Betriebsgrundstücke sind entweder wie Grundvermögen oder wie land- und forstwirtschaftliches Vermögen zu bewerten (s.a. → Bedarfsbewertung), § 99 Abs. 3 BewG. Die Bewertung erfolgt losgelöst von der Zuordnung zum Betriebsvermögen. Die wirtschaftliche Einheit Grundstück wird zunächst als Ganzes bewertet. Der für das gesamte Grundstück gesondert festgestellte Grundbesitzwert ist vom Betriebsfinanzamt (nicht von der Bewertungsstelle, vgl.
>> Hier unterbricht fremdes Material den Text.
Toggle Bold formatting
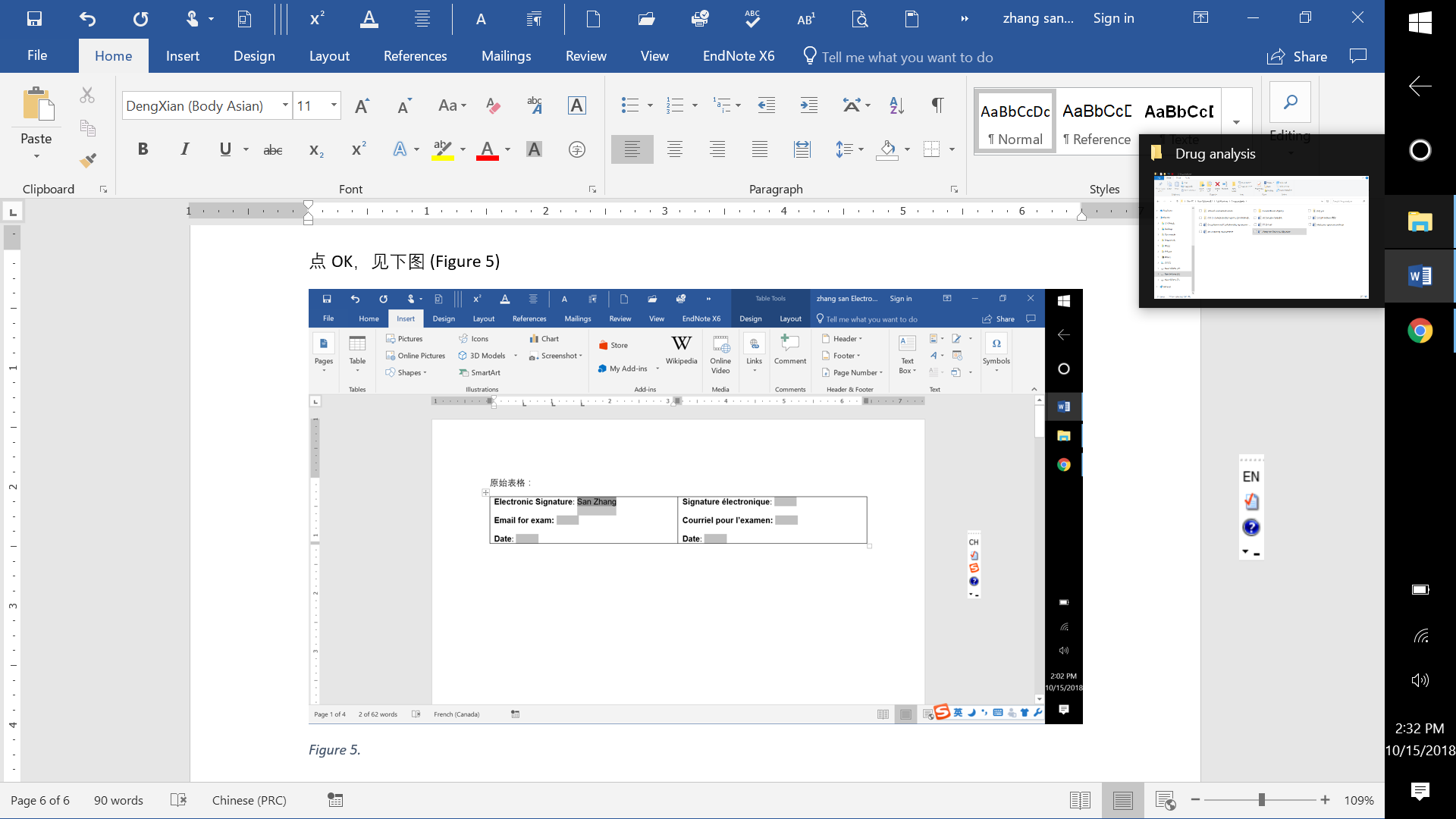This screenshot has height=819, width=1456. click(143, 149)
H B 151.2 »Aufteilung des Grundbesitzwertes« ErbStH und R B 99 Abs. 1 und Abs. 2 Satz 3 ErbStR) nach den ertragsteuerlichen Grundsätzen aufzuteilen (vgl. zur Aufteilung R 4.2 Abs. 6 EStR – Nutzflächenverhältnis).
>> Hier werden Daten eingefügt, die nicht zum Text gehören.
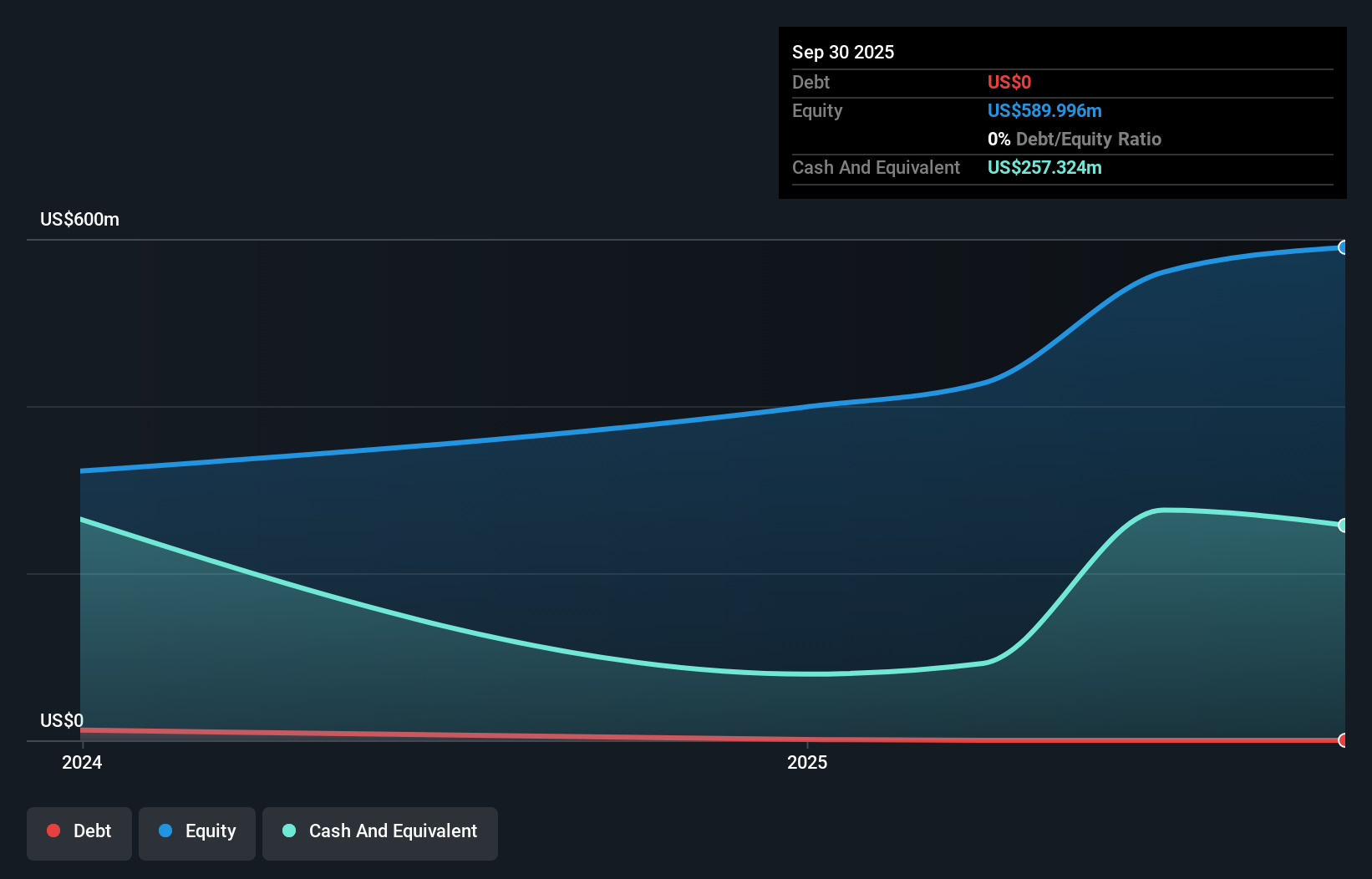Select the red Debt legend dot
Für die ErbSt sind Betriebsgrundstücke gem. § 12 Abs. 3 ErbStG mit den Grundbesitzwerten anzusetzen (→ Bedarfsbewertung, → Betriebsvermögen bei der Erbschaftsteuer).
Nach § 151 Abs. 1 Satz 1 Nr. 1 BewG sind Grundbesitzwerte i.S.d. § 157 BewG gesondert festzustellen (§ 179 AO).
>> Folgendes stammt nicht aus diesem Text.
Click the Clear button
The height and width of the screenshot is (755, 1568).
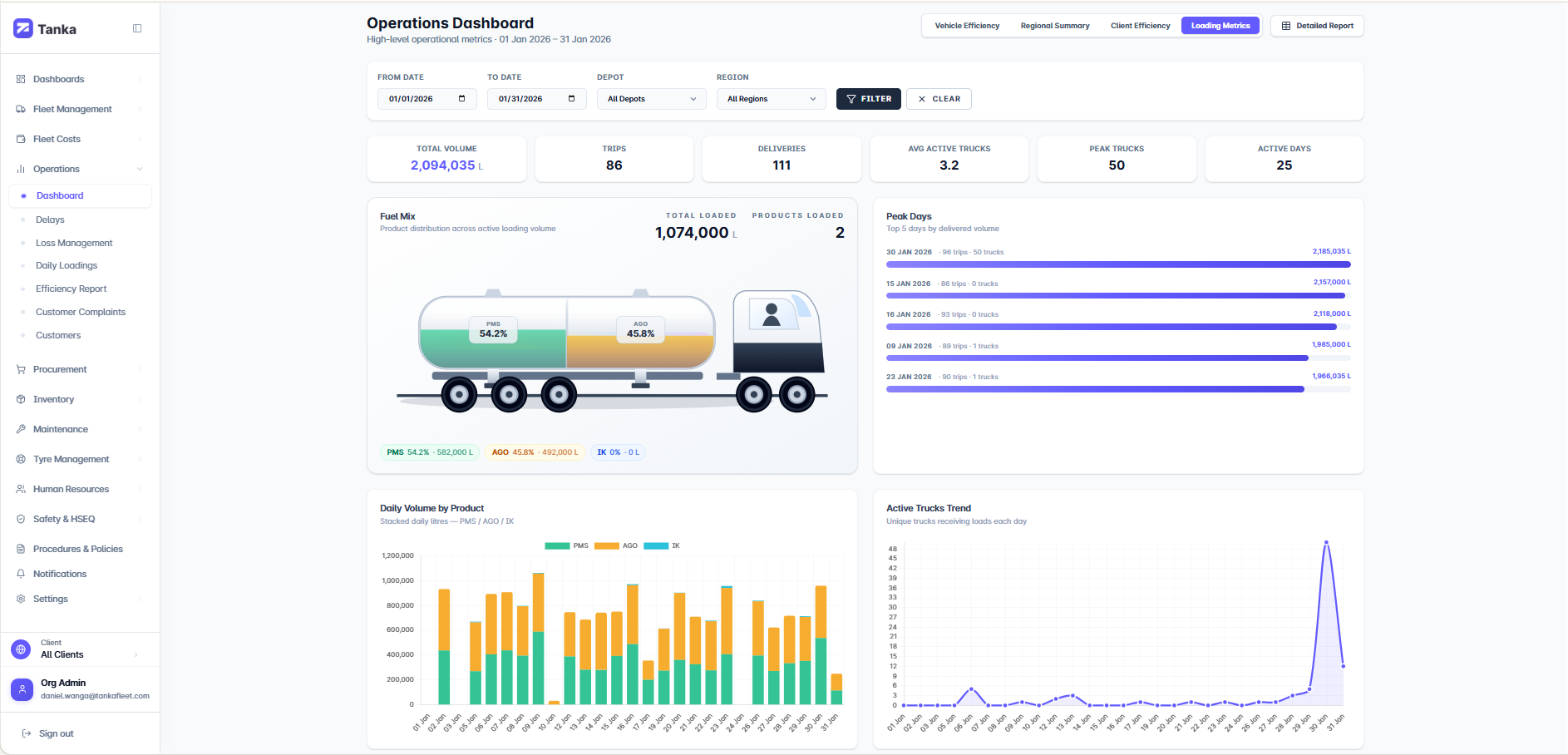point(939,98)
Die Zuständigkeiten der gesonderten Feststellungen regelt der § 152 BewG. Zuständig für die gesonderte Feststellung in den Fällen des § 151 Abs. 1 Satz 1 Nr. 1 BewG ist das Lagefinanzamt nach § 152 Nr. 1 BewG.
§ 153 BewG regelt die Erklärungspflicht sowie weitere Verfahrensvorschriften für die gesonderte Feststellung. Nach § 153 Abs. 1 BewG kann das FA von jedem, für dessen Besteuerung eine gesonderte Feststellung von Bedeutung ist, die Abgabe einer Feststellungserklärung verlangen.
Beteiligte am Feststellungsverfahren sind nach § 154 Abs. 1 BewG:
diejenigen, denen der Gegenstand der Feststellung zuzurechnen ist,
diejenigen, die das FA zur Abgabe einer Feststellungserklärung aufgefordert hat.
Zur Einlegung von Rechtsbehelfen gegen den Feststellungsbescheid sind die Beteiligten i.S.d. § 154 Abs. 1 BewG befugt (§ 155 BewG).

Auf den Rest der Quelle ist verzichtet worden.